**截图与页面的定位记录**
====

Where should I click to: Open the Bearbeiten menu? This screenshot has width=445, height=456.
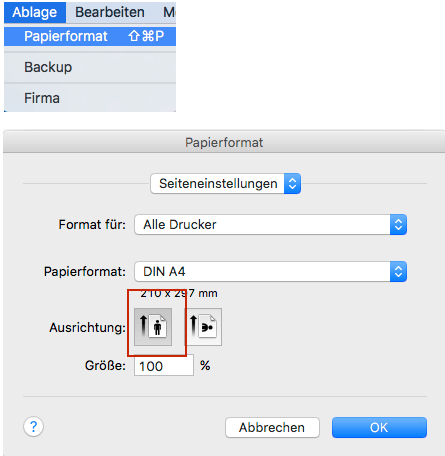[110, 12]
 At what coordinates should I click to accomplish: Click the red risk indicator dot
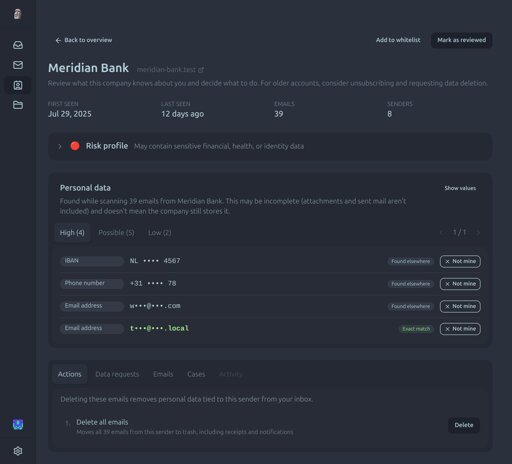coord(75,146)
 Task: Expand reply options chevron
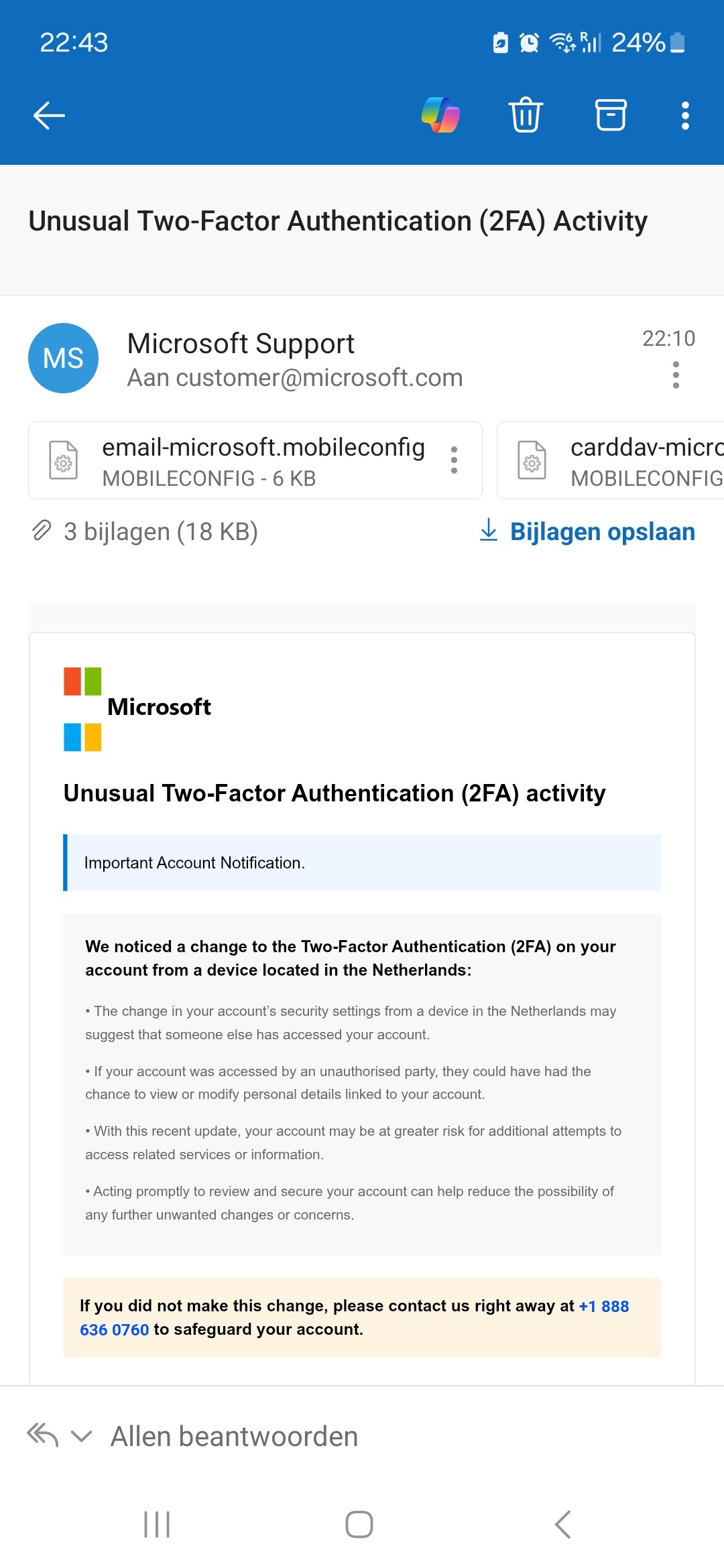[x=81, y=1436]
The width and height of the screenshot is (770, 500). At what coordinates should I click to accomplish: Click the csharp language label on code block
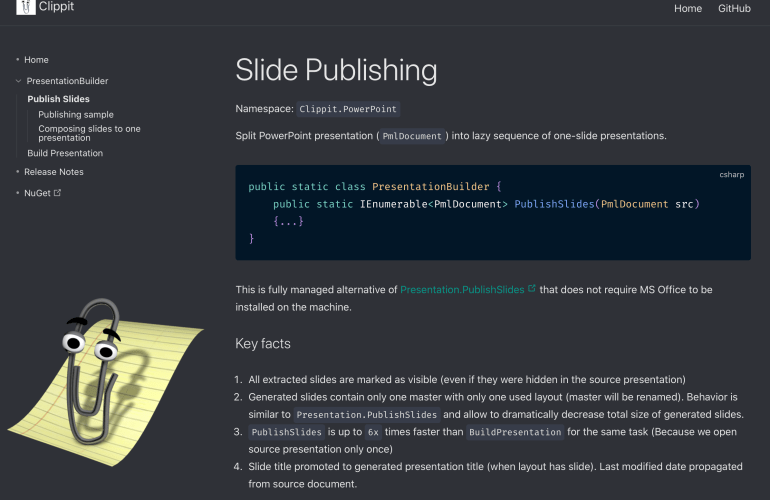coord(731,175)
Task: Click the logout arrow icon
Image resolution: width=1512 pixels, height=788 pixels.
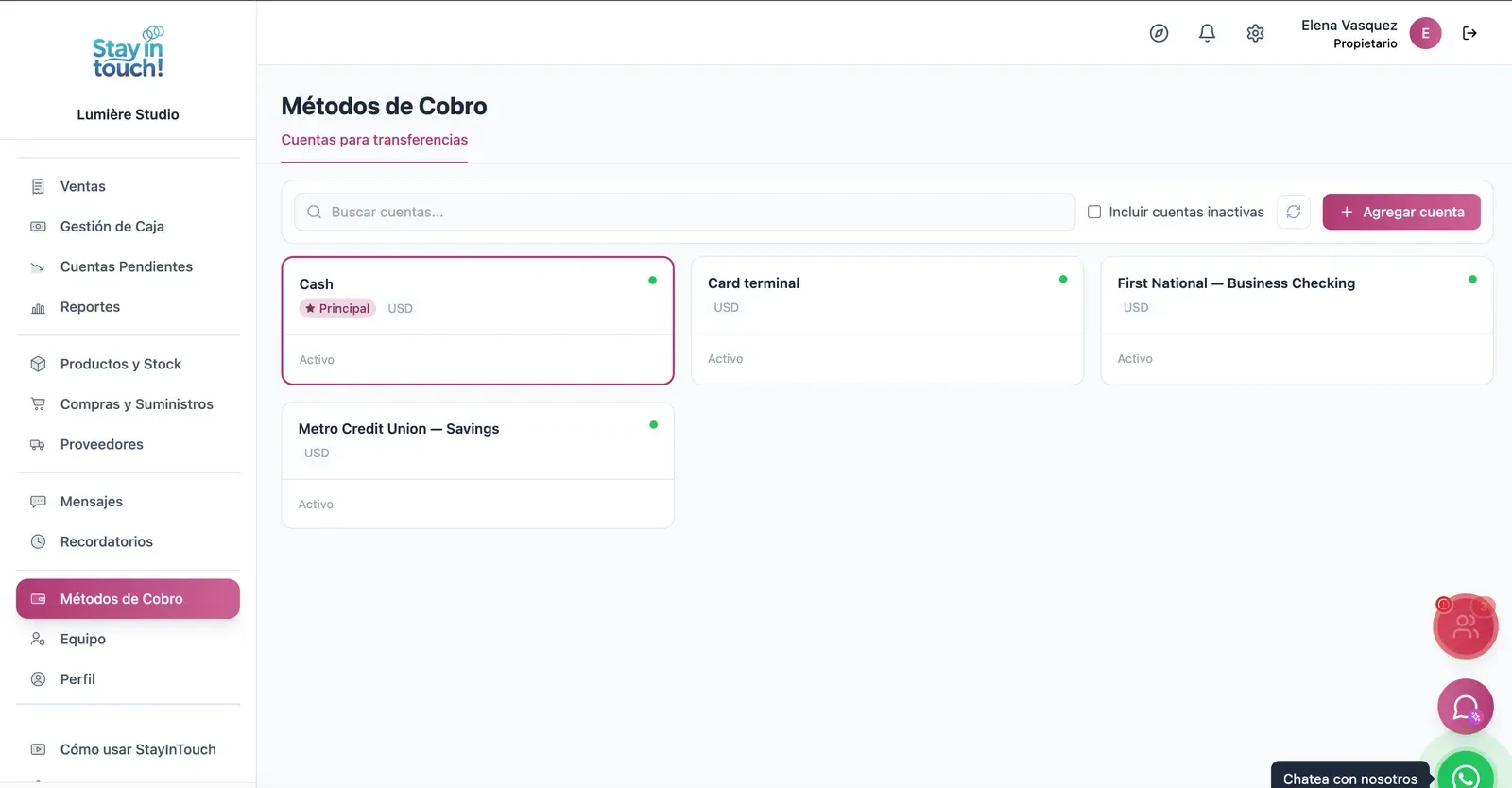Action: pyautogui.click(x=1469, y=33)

====

**书面练习**
请把上面这些行重新写一遍，把其中每一处“screenshot”都替换成“screen image”，其余内容一字不改，也不要放入图片。

**练习答案**
Where should I click to: Open the Bearbeiten menu? This screen image has width=445, height=456.
[110, 12]
 At what coordinates should I click to accomplish: Click the red risk indicator dot
coord(75,146)
 Task: Expand reply options chevron
[x=81, y=1436]
The width and height of the screen image is (770, 500). At what coordinates should I click to accomplish: Click the csharp language label on code block
coord(731,175)
Task: Click the logout arrow icon
Image resolution: width=1512 pixels, height=788 pixels.
Action: pyautogui.click(x=1469, y=33)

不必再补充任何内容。